[PROVIDED PASSAGE Boundary: Start]
The idea is this:  insert the code defining the BLOSUM62 matrix into our code for local sequence alignment.  When building the score matrix, rather than checking to see whether s1[i] equals s2[j], instead, let b = BLOSUM62[s1[i]][s2[j]].  This retrieves the right row and right column from the BLOSUM62 matrix.  Now use these lines of code to adjust the score:

if Score[i-1,j-1] + b > Score[i,j]:

  BackArrow[i,j] = 3
  Score[i,j] = Score[i-1,j-1] + b

Also, change the "open gap" penalty to -3, which puts it on the same scale as the penalties for misaligning amino acids.

 

Now you should be able to align hemoglobin sequences from different organisms.  Unfortunately, they are longer than 80 characters, so they are hard to read in the command prompt.  A good idea would be to write out the alignments to a text file, together with organism names. The Python code for lining up columns in a text file:

 

g = open('read_hemoglobin.txt','w')

g.write('%-15s %s \n' % (organisms[0], a1))

# %-15s means we set 15 spaces for the first column, %s means we don't specify the space for the second column. 

 

Session 15, Monday March 11, 2013

 

At the beginning of the seminar, Dr. Craig Zirbel explained that how to make alignments of amino acid sequences from proteins. This allows aligning letters which are not exact matches, but which correspond to amino acids that share enough physical similarity that they can substitute for one another without disturbing the structure of the protein they need to fold into.
[PROVIDED PASSAGE Boundary: End]
[MATERIAL PROVIDED Boundary: Start]
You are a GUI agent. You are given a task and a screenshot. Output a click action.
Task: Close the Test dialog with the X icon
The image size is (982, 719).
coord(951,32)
[MATERIAL PROVIDED Boundary: End]
Please reproduce, word for word, the part of the sequence alignment passage starting at "g.write('%-15s %s \n'" and ending at "to fold into.".

● **EXERCISE OUTPUT**
g.write('%-15s %s \n' % (organisms[0], a1))

# %-15s means we set 15 spaces for the first column, %s means we don't specify the space for the second column. 

 

Session 15, Monday March 11, 2013

 

At the beginning of the seminar, Dr. Craig Zirbel explained that how to make alignments of amino acid sequences from proteins. This allows aligning letters which are not exact matches, but which correspond to amino acids that share enough physical similarity that they can substitute for one another without disturbing the structure of the protein they need to fold into.